Le coup d’envoi du Baccalauréat Unique a été donné ce lundi matin dans la commune de Dixinn, sous haute surveillance. Autorités éducatives, forces de sécurité et surveillants étaient mobilisés pour assurer un déroulement sans failles de cette session cruciale pour des milliers de candidats.
Dès les premières heures, le Directeur Communal de l’Éducation (DCE) de Dixinn a tenu à envoyer un message fort aux potentiels fraudeurs.
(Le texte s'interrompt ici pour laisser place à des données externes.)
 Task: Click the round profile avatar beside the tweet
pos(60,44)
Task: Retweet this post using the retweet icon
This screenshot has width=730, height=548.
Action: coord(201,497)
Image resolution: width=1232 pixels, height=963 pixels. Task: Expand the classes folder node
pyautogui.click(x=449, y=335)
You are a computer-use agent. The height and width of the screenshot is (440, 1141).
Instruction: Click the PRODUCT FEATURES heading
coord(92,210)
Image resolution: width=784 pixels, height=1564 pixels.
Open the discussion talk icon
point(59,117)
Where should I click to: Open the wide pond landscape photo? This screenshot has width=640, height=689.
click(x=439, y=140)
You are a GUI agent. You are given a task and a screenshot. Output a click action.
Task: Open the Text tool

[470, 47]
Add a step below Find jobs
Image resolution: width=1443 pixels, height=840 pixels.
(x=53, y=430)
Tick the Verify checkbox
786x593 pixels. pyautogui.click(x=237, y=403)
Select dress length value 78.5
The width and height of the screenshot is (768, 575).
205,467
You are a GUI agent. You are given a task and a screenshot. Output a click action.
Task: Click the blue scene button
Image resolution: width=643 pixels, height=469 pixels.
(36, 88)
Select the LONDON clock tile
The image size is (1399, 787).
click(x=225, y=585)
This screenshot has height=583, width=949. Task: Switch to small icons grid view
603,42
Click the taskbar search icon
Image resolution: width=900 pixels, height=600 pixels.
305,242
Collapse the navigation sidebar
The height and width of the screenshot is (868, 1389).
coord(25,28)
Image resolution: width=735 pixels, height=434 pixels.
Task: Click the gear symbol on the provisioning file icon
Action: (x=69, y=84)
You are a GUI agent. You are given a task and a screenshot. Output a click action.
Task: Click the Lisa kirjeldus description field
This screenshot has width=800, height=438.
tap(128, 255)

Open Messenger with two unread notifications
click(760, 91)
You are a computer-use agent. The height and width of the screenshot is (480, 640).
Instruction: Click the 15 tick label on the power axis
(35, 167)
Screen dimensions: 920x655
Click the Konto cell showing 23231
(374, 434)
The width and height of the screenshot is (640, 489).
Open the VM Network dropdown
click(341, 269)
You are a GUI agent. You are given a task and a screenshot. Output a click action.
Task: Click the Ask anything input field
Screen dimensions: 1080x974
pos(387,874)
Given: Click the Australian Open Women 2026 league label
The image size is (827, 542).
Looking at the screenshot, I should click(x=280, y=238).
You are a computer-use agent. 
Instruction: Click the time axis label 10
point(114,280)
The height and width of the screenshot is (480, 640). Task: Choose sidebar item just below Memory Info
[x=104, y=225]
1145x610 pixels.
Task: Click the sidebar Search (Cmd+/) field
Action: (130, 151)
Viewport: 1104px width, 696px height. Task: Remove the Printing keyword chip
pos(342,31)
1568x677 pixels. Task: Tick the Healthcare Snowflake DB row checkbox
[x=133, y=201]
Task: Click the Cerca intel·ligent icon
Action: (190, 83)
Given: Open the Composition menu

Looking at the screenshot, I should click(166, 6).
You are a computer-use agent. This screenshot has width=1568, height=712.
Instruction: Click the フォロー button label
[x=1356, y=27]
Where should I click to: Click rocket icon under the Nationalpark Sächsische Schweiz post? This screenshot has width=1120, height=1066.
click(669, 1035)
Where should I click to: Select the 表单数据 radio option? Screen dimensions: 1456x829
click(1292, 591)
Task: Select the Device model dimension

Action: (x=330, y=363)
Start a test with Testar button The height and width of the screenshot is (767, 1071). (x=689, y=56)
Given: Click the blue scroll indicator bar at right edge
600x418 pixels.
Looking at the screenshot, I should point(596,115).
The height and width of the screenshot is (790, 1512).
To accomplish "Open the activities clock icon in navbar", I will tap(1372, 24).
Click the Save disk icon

Lors d’un contrôle de routine, plusieurs irrégularités ont été constatées, notamment des tentatives d’introduction de faux documents.
Au centre Barry Diawadou, où le lancement a été fait, deux candidats se sont présentés avec des PV identiques et pratiquement les mêmes filiations.
« Quand vous regardez les deux cartes, vous sentez qui est qui. Les vraies cartes ont des couleurs distinctes. Là, c’est clairement du faux », a expliqué le DCE, visiblement indigné. Et d’ajouter : « Il ne faut pas tromper les enfants. Un candidat qui n’est pas vrai ne doit pas recevoir une carte ni un PV. Nous n’allons pas tolérer cela ».
Au-delà des faux documents, la vigilance est également renforcée sur un autre point sensible : l’usage des téléphones portables. Le DCE a rappelé avec fermeté l’interdiction formelle de tout appareil électronique dans les centres d’examen. « Personne ne doit être dans un centre muni d’un téléphone », a-t-il martelé, insistant sur le respect strict des consignes établies par le ministère de l’Éducation nationale.
Dans une atmosphère à la fois studieuse et tendue, les candidats ont entamé les premières épreuves sous l’œil attentif des surveillants. Cette année encore, l’intégrité du processus reste au cœur des préoccupations, dans l’espoir d’une évaluation juste et équitable pour tous.